A large array of farm subsidies were enacted during the 1930s, beginning with the Agricultural Adjustment Act of 1933. New Deal programs included commodity price supports and production controls, marketing orders to limit competition, import barriers, and crop insurance. The particular features of farm programs have changed over the past seven decades, but the central planning philosophy behind them has not. While many other industries have been deregulated, agricultural policies remain stuck in the past, despite the high costs and ongoing economic damage.
Between the 1940s and the 1980s, Congress occasionally considered farm reforms, usually when commodity prices were high, but then it reverted to subsidy increases when market conditions were less favorable.4 In the 1980s, the Reagan administration proposed major cuts to farm subsidies, but farm finances were in bad shape at the time, which prompted Congress to increase farm support, not reduce it.
Agriculture subsidies have never made economic sense, but since the 1930s farmers have resisted reductions to subsidies, and they have generally held sway in Congress. While farmers represent a smaller share of the population today than in the 1930s, the farm lobby is as strong as ever. One reason is that farm-state legislators have co-opted the support of urban legislators, who seek increased subsidies in agriculture bills for programs such as food stamps. Legislators in favor of environmental subsidies have also been co-opted as supporters of farm bills. As a result, many legislators have an interest in increasing the USDA’s budget, but few come to the defense of taxpayers who foot the bills.

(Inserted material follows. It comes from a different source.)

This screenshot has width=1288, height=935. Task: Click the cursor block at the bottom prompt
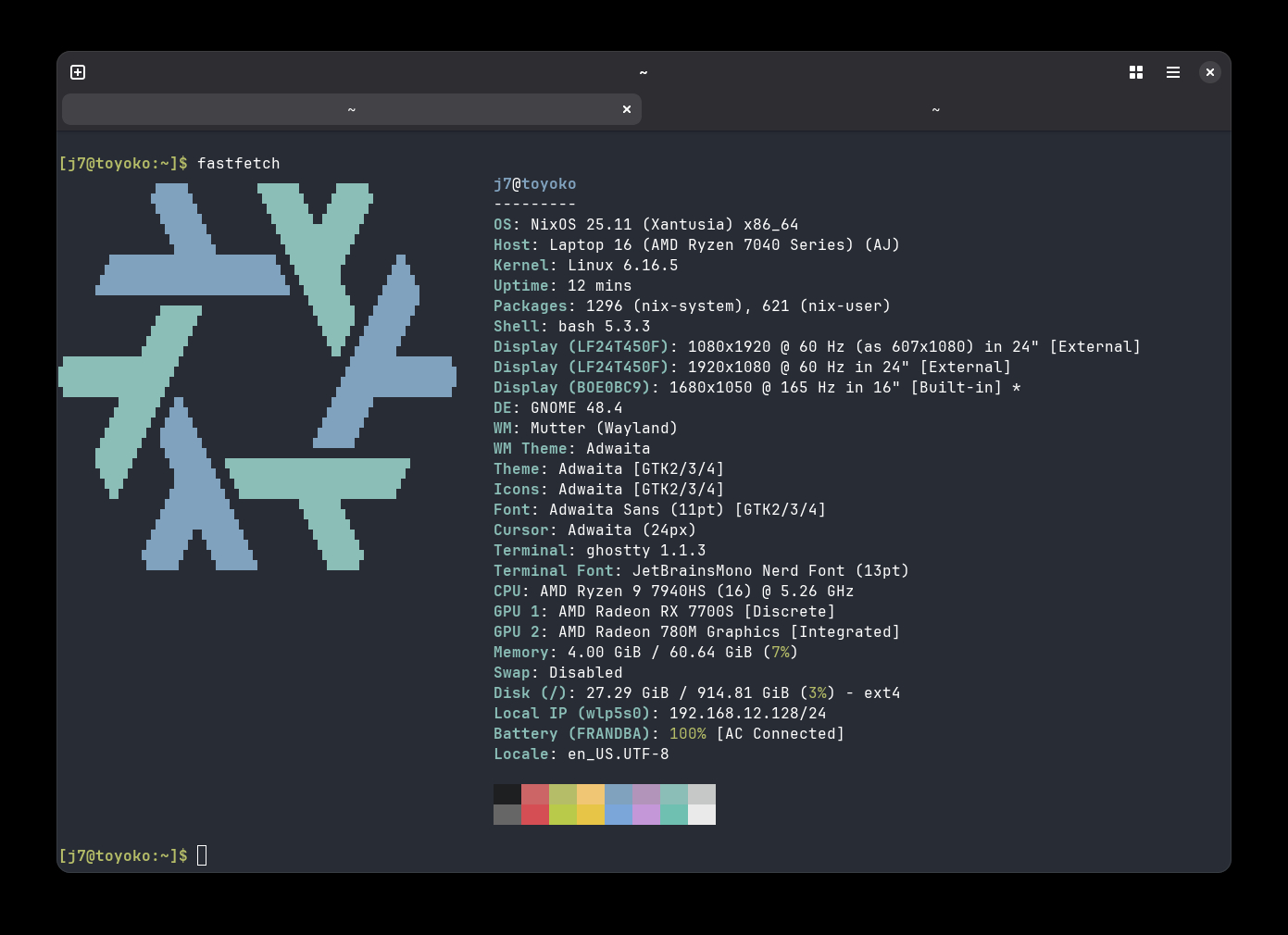(x=202, y=855)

In 1996, Congress finally enacted some pro-market agriculture reforms under the “Freedom to Farm” law. The law allowed farmers greater flexibility in their planting decisions and moved toward greater reliance on market supply and demand. However, the law did not end up cutting farm subsidies, as Congress expanded support in a series of large supplemental farm bills in the late 1990s. When the 1996 law was passed, subsidies were expected to cost $47 billion in total from 1996 to 2002, but ended up costing $121 billion.5
Sadly, federal farm policies have been a long-standing rip off of American taxpayers, which continues into the 21st century. In 2002, Congress and the George W. Bush administration agreed to farm legislation that partly reversed the reforms of 1996. The 2002 law increased projected subsidy payments by 74 percent over 10 years.6 It added new crops to the subsidy rolls, and it created a new price-guarantee scheme called the “countercyclical” program.

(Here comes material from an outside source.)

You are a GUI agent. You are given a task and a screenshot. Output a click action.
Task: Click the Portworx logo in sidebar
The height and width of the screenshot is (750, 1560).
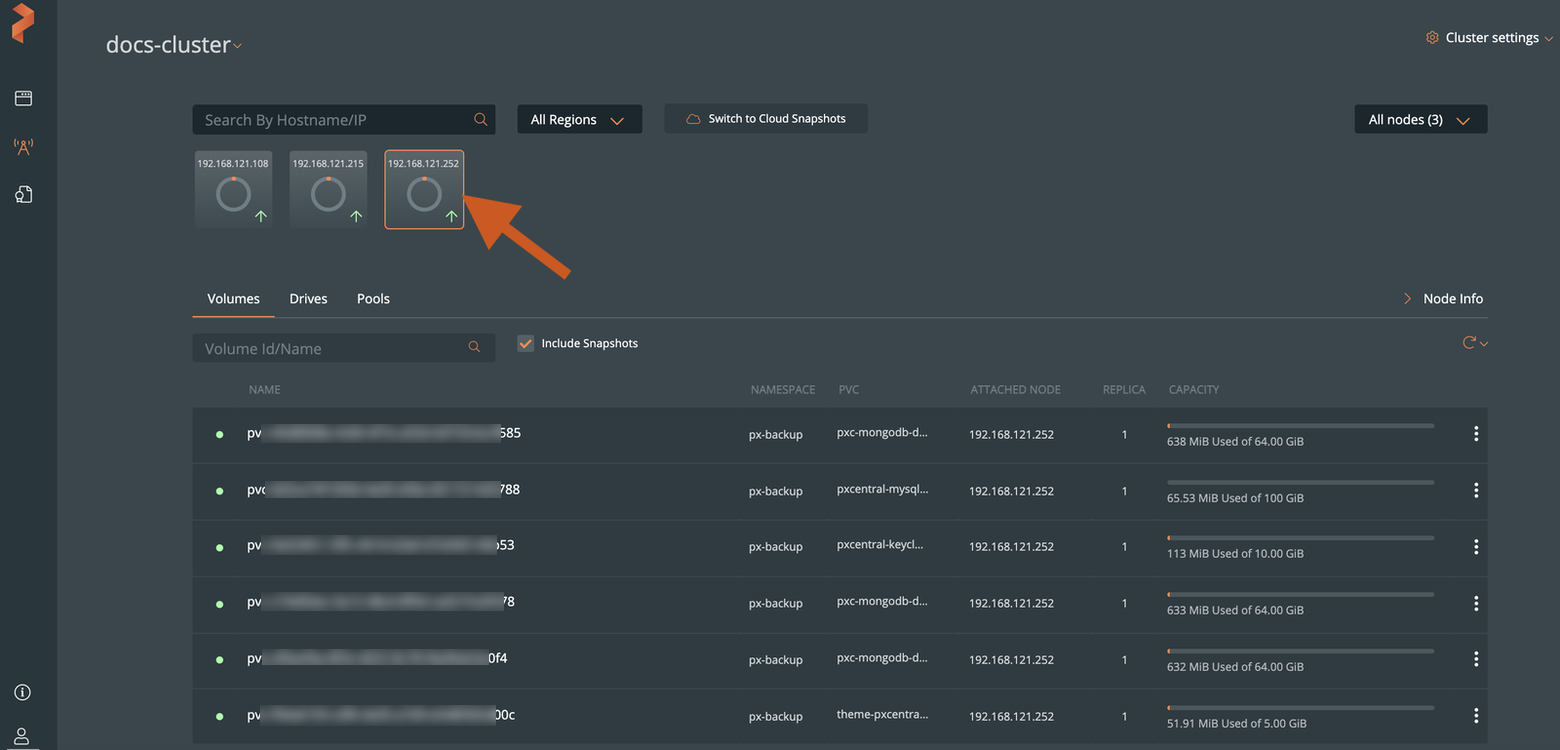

In 2008, Congress overrode a presidential veto to enact farm legislation that extended existing supports and created new subsidy programs. The legislation added a “permanent disaster” program for areas often hit by adverse conditions, and it added a revenue protection program designed to lock in 2008’s high commodity prices. It also aided producers of specialty crops, such as fruits and vegetables, with various new programs.
The 2008 farm bill added a new sugar-to-ethanol program under which the government buys excess imported sugar that might put downward pressure on inflated domestic sugar prices. The program defends domestic sugar growers’ 85 percent of the U.S. sugar market, and it provides for the government to sell excess sugar, at a loss if need be, to ethanol producers.
The extensive federal welfare system for farm businesses is costly to taxpayers and it creates distortions in the economy. Subsidies induce farmers to overproduce, which pushes down prices and creates political demands for further subsidies. Subsidies inflate land prices in rural America. And the flow of subsidies from Washington hinders farmers from innovating, cutting costs, diversifying their land use, and taking the actions needed to prosper in a competitive global economy.
The distortions caused by federal farm policies have long been recognized. In 1932, a member of Congress noted that the Agriculture Department spent “hundreds of millions a year to stimulate the production of farm products by every method, from irrigating waste lands to loaning and even giving money to the farmers, and simultaneously advising them that there is no adequate market for their crops, and that they should restrict production.”7The folly is the same seven decades later, except that subsidies have increased from “hundreds of millions” to tens of billions of dollars.
1. Farm Subsidies Redistribute Wealth. Farm subsidies transfer the earnings of taxpayers to a small group of fairly well-off farm businesses and landowners. USDA figures show that the average income of farm households has been consistently higher than the average of all U.S. households. In 2007, the average income of farm households was $86,223, or 28 percent higher than the $67,609 average of all U.S. households.19 When large-scale federal farm subsidies began in the 1930s, farm incomes were only half the national average.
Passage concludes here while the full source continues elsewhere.